According to senior European Commission officials in December the EU uses 20,000 tonnes of permanent magnets, a year of which 17,000 to 18,000 come from China, creating an unbalanced and high-risk trade relationship.

Last April, in retaliation against Trump’s reciprocal tariffs, China imposed global export restrictions on rare earths, hitting Europe’s car industry.

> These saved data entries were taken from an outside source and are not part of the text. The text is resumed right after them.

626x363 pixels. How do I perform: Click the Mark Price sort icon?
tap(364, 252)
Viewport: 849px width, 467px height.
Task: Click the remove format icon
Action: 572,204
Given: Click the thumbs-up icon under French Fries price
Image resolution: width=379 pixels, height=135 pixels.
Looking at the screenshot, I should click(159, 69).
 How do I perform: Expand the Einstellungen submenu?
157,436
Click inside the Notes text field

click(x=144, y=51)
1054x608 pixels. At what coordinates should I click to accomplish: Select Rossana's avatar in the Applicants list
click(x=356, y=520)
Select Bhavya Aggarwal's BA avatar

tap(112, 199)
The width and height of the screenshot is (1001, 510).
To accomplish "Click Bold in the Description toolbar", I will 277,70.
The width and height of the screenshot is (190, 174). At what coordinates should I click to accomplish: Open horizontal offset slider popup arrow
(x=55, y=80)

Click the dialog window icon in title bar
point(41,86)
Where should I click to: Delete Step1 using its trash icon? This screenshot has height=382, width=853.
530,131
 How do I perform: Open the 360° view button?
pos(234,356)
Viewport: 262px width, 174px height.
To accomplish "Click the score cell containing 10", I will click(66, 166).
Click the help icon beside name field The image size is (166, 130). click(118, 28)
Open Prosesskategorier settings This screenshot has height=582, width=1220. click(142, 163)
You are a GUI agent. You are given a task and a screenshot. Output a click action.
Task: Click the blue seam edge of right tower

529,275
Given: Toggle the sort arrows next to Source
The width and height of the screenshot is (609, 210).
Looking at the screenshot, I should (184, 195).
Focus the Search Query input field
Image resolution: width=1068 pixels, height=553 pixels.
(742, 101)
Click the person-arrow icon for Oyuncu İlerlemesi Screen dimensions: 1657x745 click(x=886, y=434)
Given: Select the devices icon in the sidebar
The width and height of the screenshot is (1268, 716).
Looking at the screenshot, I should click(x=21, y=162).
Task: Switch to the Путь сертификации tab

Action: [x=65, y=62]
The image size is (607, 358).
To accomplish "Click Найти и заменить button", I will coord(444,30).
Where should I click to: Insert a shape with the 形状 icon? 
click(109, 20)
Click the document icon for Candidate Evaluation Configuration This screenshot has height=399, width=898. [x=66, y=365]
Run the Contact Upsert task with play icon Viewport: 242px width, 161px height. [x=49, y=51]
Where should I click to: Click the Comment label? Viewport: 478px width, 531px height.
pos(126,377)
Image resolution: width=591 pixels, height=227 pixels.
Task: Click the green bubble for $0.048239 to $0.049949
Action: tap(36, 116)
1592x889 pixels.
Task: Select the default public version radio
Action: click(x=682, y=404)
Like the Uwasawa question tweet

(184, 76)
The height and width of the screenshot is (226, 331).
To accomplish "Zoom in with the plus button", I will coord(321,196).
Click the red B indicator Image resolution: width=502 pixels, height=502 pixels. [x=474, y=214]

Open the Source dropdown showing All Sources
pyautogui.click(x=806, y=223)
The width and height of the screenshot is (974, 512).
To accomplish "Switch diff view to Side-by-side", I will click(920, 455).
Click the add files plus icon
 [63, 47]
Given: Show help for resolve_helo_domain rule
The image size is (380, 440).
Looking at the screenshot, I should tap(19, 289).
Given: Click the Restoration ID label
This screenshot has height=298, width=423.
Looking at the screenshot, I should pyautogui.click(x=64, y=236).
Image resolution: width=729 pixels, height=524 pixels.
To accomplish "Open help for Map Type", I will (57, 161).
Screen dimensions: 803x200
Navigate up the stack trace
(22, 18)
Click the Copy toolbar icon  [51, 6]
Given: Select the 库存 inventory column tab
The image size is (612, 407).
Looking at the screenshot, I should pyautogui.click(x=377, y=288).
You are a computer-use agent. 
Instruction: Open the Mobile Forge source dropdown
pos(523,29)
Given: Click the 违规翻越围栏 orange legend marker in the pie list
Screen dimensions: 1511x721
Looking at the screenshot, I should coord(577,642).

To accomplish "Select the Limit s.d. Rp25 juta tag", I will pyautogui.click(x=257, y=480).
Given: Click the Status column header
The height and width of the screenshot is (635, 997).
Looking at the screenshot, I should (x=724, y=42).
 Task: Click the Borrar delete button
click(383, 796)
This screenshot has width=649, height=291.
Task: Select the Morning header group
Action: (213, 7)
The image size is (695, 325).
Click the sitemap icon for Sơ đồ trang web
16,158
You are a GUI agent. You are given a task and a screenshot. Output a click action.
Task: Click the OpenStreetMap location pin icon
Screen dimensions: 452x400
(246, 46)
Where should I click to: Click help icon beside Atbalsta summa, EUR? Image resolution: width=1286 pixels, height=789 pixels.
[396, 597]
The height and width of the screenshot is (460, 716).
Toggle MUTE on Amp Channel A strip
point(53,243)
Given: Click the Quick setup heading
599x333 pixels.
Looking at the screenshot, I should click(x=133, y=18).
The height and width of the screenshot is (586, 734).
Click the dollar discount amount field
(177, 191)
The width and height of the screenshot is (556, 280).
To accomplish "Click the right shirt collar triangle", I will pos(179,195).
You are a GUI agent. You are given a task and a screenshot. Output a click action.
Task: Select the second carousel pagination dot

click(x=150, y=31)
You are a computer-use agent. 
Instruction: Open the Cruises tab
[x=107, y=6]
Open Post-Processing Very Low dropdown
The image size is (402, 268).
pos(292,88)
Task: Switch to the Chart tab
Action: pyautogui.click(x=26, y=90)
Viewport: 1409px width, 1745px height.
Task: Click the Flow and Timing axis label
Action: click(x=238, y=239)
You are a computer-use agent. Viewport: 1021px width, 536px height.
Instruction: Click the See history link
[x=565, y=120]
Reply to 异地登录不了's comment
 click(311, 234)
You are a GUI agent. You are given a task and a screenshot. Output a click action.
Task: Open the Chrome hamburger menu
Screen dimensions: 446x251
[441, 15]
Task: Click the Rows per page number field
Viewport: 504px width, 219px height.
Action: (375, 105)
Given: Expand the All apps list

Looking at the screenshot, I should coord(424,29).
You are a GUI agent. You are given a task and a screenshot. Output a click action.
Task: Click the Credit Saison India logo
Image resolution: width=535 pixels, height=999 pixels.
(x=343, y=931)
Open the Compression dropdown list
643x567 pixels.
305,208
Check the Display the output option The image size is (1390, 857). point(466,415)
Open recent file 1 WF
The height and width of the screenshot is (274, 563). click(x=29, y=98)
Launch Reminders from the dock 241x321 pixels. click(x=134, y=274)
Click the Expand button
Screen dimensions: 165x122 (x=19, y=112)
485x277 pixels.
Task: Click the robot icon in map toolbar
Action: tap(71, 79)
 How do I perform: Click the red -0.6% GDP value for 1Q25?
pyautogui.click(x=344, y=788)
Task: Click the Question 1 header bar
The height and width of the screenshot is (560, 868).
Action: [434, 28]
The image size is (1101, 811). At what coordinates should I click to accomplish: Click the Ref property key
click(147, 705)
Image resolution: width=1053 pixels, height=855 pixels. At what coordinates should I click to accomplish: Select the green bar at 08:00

It threatened to impose more restrictions in October, until a 12-month truce was agreed with Trump at in Korea the same month.

As George Riddell, a senior adviser at Flint Global and a trade expert, says: “China has not just got the capacity to weaponise its trade but shown it has the willingness to do so.”

All hopes rest on LKAB now being the first to reduce the EU’s reliance on China, with a pre-existing highly developed mining operation employing about 2,000 workers directly and double that indirectly.

Magnetic appeal: what are permanent magnets?

Magnetic properties of some metals were discovered by the Greeks 4,000 years ago.

Permanent magnets, found in speakers, headphones, toys, cars and military equipment are typically manufactured from a neodymium-iron-boron alloy.

The process begins by melting suitable raw materials, placing them into a mould that is then chilled, resulting in a powder. All the particles have then to align in the right direction to create a powerful magnetic force. The powder is sintered in a furnace, bonding the particles together into a mass that is then cut for final use.

Permanent magnets were developed in the research department of the General Motors Company in the US and by the Japanese materials scientist Masato Sagawa in the 1980s.

But making these powerful magnets generates radioactive byproducts that can contaminate water and soil.

As the west introduced environmental regulations in the 1980s, US rare earth suppliers “started exporting their product to China because they were willing to process it,” says Imperial College London’s Steward.

GM is now working with Mountain Pass, the only operational rare earth mine in the US, which is thought to be about two years away from producing products for the American market.

“There is no reason why we can’t remake magnets. They were our inventions, in the west. That is the crazy thing,” Steward says.